Clarks Landing Enterprise Investments has owned the property since 2014 but it has sat empty since the Colgate and Palmolive Company left.

LOUISVILLE, Ky. — In a resolution passed Tuesday night, the Clarksville town council voted to acquire, protect and reuse the historic Colgate plant according to a press release.

Clarks Landing Enterprise Investments has owned the property since 2014 but it has sat empty since the Colgate and Palmolive Company left.

The council said they did not make the decision lightly, and that condemning the building was a last resort. They added they want to preserve and enjoy the building’s history.

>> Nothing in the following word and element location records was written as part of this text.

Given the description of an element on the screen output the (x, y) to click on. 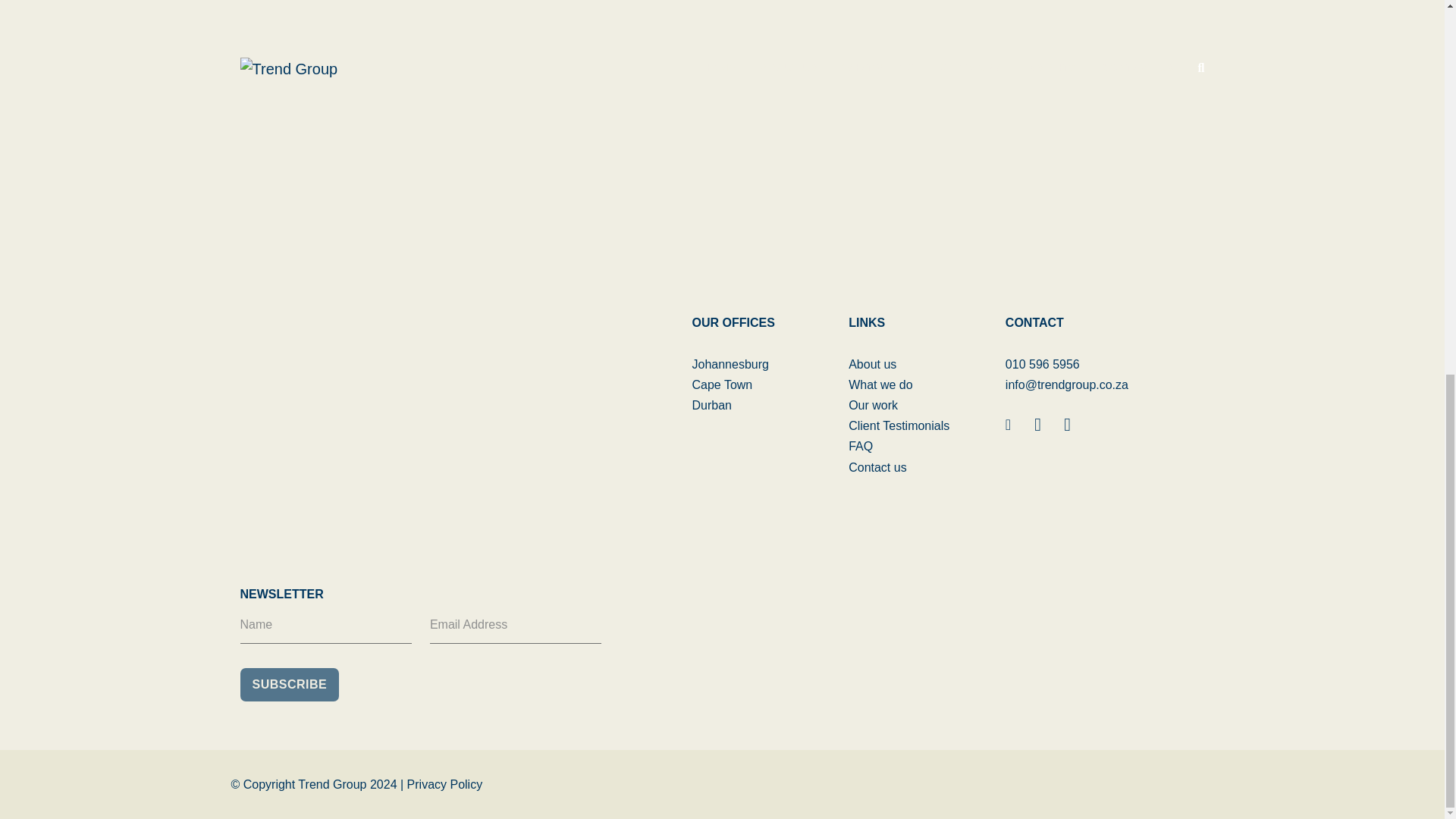
FAQ (860, 445)
About us (872, 364)
Cape Town (721, 384)
Johannesburg Office (729, 364)
Cape Town Office (721, 384)
Johannesburg (729, 364)
Client Testimonials (898, 425)
010 596 5956 (1043, 364)
Subscribe (289, 684)
Contact us (876, 467)
Given the description of an element on the screen output the (x, y) to click on. 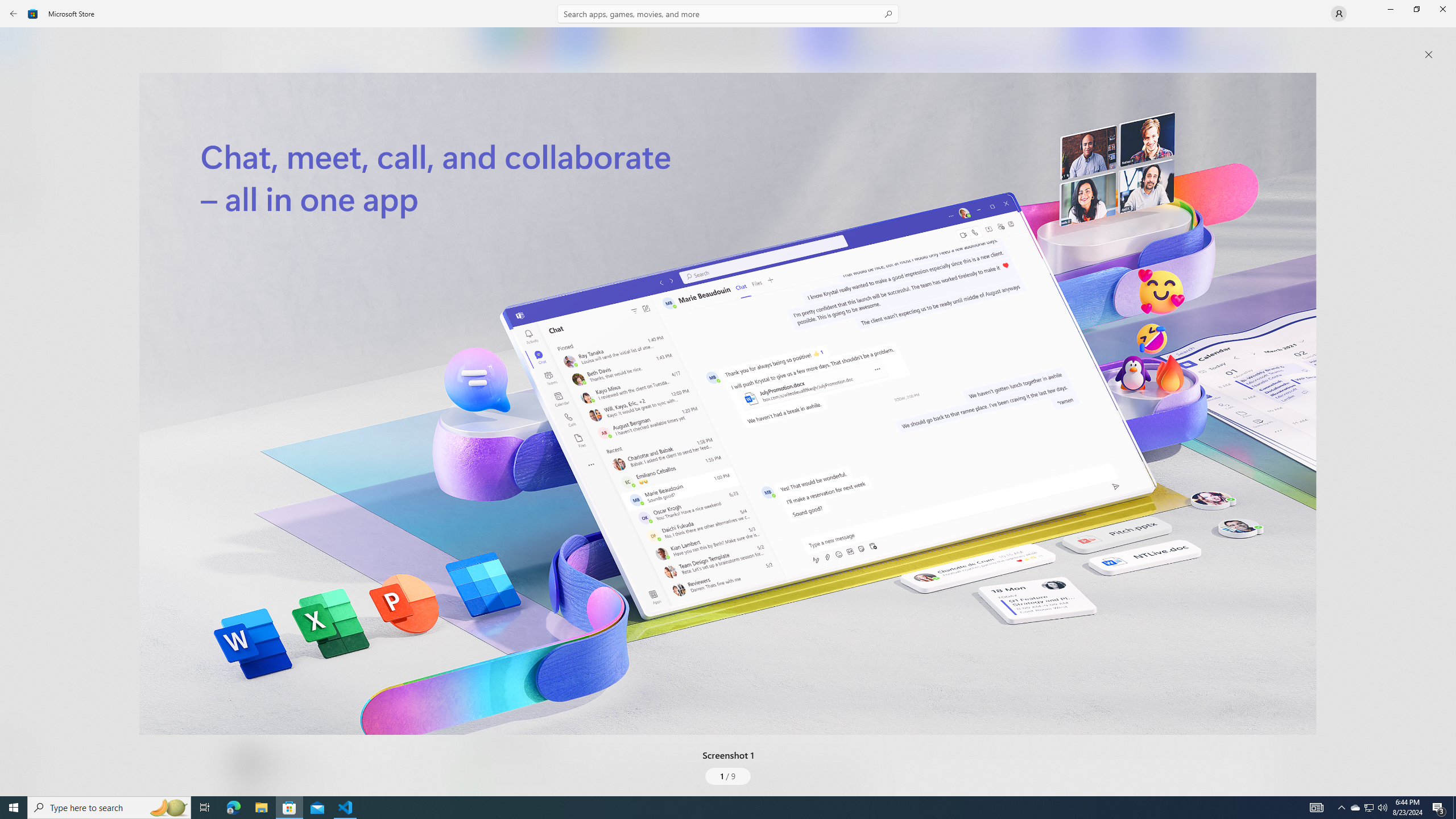
Sign in to review (501, 379)
Screenshot 1 (727, 403)
Productivity (329, 426)
Class: Image (727, 403)
Search (727, 13)
Screenshot 3 (1201, 46)
Gaming (20, 115)
Share (424, 769)
2.6 stars. Click to skip to ratings and reviews (307, 309)
Close Microsoft Store (1442, 9)
close popup window (1428, 54)
Library (20, 773)
Show all ratings and reviews (1253, 281)
AutomationID: NavigationControl (728, 398)
Show more (485, 793)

Ken Conklin, communications director for Clarksville, said the town's main goal is to preserve the historical integrity of the building and the clock.

Read the full statement below:

“Since the historic prison site more commonly known as “Colgate” was acquired more than 11 years ago, we have witnessed the depreciation and degradation of one of the Town’s most iconic historic sites. The former prison and reformatory has been recognized by the National Park Service on the National Register of Historic Places, which includes notable examples such as the Benjamin Harrison Presidential Site in Indianapolis, the Corydon Capitol State Historic Site in Corydon, and the Culbertson Mansion State Historic Site in New Albany. Instead of being saved and celebrated like these other Indiana landmarks, we have instead been forced to bear witness as the site becomes more dilapidated and blighted with each passing year. 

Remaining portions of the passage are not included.